According to this discussion on the Roslyn codeplex site, string interpolation will likely not be compatible with resource files (emphasis mine):

String interpolation could be neater and easier to debug than either String.Format or concatenation...

Dim y = $"Robot {name} reporting
{coolant.name} levels are {coolant.level}
{reactor.name} levels are {reactor.level}"

However, this example is fishy. Most professional programmers won't be writing user-facing strings in code. Instead they'll be storing those strings in resources (.resw, .resx or .xlf) for reasons of localization.
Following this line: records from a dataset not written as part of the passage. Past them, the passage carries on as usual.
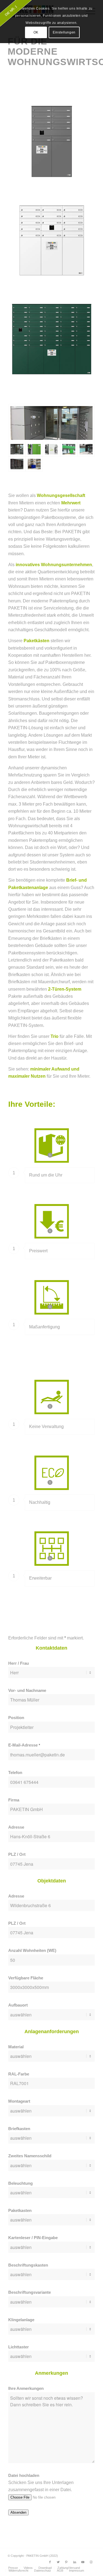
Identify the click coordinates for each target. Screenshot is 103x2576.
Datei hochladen (23, 2475)
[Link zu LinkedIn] (75, 2562)
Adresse (16, 1827)
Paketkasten (20, 2210)
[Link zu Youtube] (83, 2562)
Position (16, 1718)
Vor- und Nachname (27, 1690)
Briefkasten (19, 2129)
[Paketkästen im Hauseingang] (51, 423)
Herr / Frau (18, 1663)
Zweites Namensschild (29, 2156)
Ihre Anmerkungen (26, 2388)
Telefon (15, 1772)
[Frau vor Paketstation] (34, 449)
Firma (13, 1800)
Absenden (18, 2512)
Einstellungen (64, 32)
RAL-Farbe (18, 2074)
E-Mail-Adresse (24, 1745)
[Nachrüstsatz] (51, 449)
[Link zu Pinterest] (66, 2562)
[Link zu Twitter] (58, 2562)
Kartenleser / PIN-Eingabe (33, 2238)
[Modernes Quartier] (86, 449)
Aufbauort (18, 2005)
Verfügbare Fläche (25, 1978)
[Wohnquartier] (34, 464)
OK (36, 32)
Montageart (19, 2101)
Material (16, 2047)
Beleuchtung (20, 2183)
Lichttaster (18, 2347)
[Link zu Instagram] (91, 2562)
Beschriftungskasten (28, 2265)
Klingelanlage (21, 2320)
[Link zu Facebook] (50, 2562)
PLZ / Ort (17, 1854)
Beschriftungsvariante (29, 2292)
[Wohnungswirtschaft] (68, 449)
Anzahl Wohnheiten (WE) (32, 1950)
So there doesn't seem much use for string interpolation here.


As already said in previous answers: you currently cannot load the format string at runtime (e.g. from resource files) for string interpolation because it is used at compile time.

If you don't care about the compile time feature and just want to have named placeholders, you could use something like this extension method:

public static string StringFormat(this string input, Dictionary<string, object> elements)
{
    int i = 0;
    var values = new object[elements.Count];
    foreach (var elem in elements)
    {
        input = Regex.Replace(input, "{" + Regex.Escape(elem.Key) + "(?<format>[^}]+)?}", "{" + i + "${format}}");
        values[i++] = elem.Value;
    }
    return string.Format(input, values);
}

Be aware that you cannot have inline expressions like {i+1} here and that this is not code with best performance.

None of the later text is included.